Songs written to diss other songs

I’m more familiar with a different response to “Okie”, “Asshole from El Paso.”

While replying to the “Worst opening line of song lyrics” thread and complaining about the nonsense lyrics in Neil Sedaka songs, I remembered that Who Put the Bomp (in the Bomp, Bomp, Bomp) makes fun of such songs.

Dylan to Lennon (reportedly) in the former’s “4th Time Around”:

“I never asked for your crutch / Now don’t ask for mine.”

Sorry, nothing comes to mind to add to the thread. But I have to comment on a 14 year old girl named Lolita. Good she changed her public name.

Mojo Nixon!!! “Elvis needs boats. Elvis needs boats.”

The classic example, of course, is Sir Walter Raleigh’s “The Nymph’s Reply to the Shepherd”, in response to Christopher Marlowe’s “The Passionate Shepherd to his Love”.

You remember that “Istanbul (Not Constantinople)” song?

Well, guess what …

It’s not meant as a dis. The parents are listening to the KID’S COPY of Kiss, meaning that the kid just discovered that his parents are actually cool. The kid is discovering things that he didn’t know about his parents, like that his parents aren’t as square and boring as he thought they were.

Exactly.

How about Ozzy Osbourne “Gets Me Through” form the “Down to Earth” recording, towards the song “Iron Man?” He had already more or less “rejoined” four years earlier. Just a thought.

I’m not the kind of person you think I am
I’m not the antichrist or the iron man

If I’m not mistaken, Frank Zappa’s “Joe’s Garage” (masterpiece that it is) is his take on Pink Floyd’s “The Wall” (another masterpiece). Zappa was underrated, but I consider him a musical genius and perfectionist, although eccentric as hell. Check it out and let me know if you agree!

I don’t see how that is possible, since Joe’s Garage was released in September and November 1979 and The Wall was released in November 1979. I owned them both in both vinyl and CD, and really like them both, but I can’t see how either can be a response to the other.

• [PROVIDED DATA]
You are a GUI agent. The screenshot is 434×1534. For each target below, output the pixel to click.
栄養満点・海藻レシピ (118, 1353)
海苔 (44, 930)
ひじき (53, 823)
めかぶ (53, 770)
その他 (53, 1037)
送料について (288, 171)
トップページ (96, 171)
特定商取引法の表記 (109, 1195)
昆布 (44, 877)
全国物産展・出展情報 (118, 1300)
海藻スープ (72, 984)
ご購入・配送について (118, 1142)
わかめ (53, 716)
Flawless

• [PROBLEMS]
**A.** Rewrite every line of the Block 1 records, requests included, and scale each click coordinate in the answers by 2.55, rounding to whole numbers with halves rounded up.
**B.** Carry on the forum thread about songs written to diss other songs, beginning after its last post.

• [EXERCISE ANSWERS]
**A.**
You are a GUI agent. The screenshot is 434×1534. For each target below, output the pixel to click.
栄養満点・海藻レシピ (301, 3450)
海苔 (112, 2372)
ひじき (135, 2099)
めかぶ (135, 1964)
その他 (135, 2644)
送料について (734, 436)
トップページ (245, 436)
特定商取引法の表記 (278, 3047)
昆布 (112, 2236)
全国物産展・出展情報 (301, 3315)
海藻スープ (184, 2509)
ご購入・配送について (301, 2912)
わかめ (135, 1826)
Flawless

**B.**
It’s a cover. In what way are TMBG dissing any previous versions?

Did you check the link?

That is probably correct - I owned them both too and knew that they were pretty close together in time. Maybe Frankie had some inside info - wasn’t “The Wall” conceived and written over a number of years? You have to admit there is a common theme between the two, from a “normal” kid, to being institutionalized, to going free.

Thanks for your knowledgeable response!

Well, “Dear John” was widely perceived as a poke at Swift’s ex John Mayer.

And his “Paper Doll” was a poke back.

Joy Division’s “Love Will Tear Us Apart” sure SOUNDS like a slap at the goofy old single “Love Will Keep Us Together” by the Captain and Tennille.

I’m glad you came back and brought up the overall themes of both album sets. I think both were mostly written and created in 1978 and 1979 (according to Wikipedia). And both are at least partially related to being musicians. It seems to me that The Wall is much more introspective and emotional, whereas Joe’s Garage is an external-focused anti-government, anti-censorship, anti-hypocrisy tale. Zappa lived and worked in Los Angeles and Pink Floyd lived and worked in England, and both projects were written and recorded at the same time. I somehow can’t see Zappa and Roger Waters getting together for chats, but I guess it might have happened.

I don’t know that it was intended as a diss. Since it was written on the 500th anniversary of the fall of Constantinople to the Ottomans, I thought that might have more to do with it’s creation.

Plus Kinky Friedman’s “Asshole From El Paso”.

Spike Jones and the City Slickers delighted in taking the piss out of pretty much everyone out there. One example of their going a wee bit too far was in their mockery of fellow RCA recording artist Vaughn Monroe:

When Johnny comes marching home again
Hooray Hooray
He’ll make the fellow who wrote this song
Pay and pay
'Cause all we hear is “Ghost Riders” sung by Vaughn Monroe…
I don’t care much for his singing
But I wish I had his dough!

An outraged Monroe, a major RCA stockholder, insisted that the last two lines be removed from later pressings. The original can be heard at https://www.youtube.com/watch?v=c9mT-ibaAQo .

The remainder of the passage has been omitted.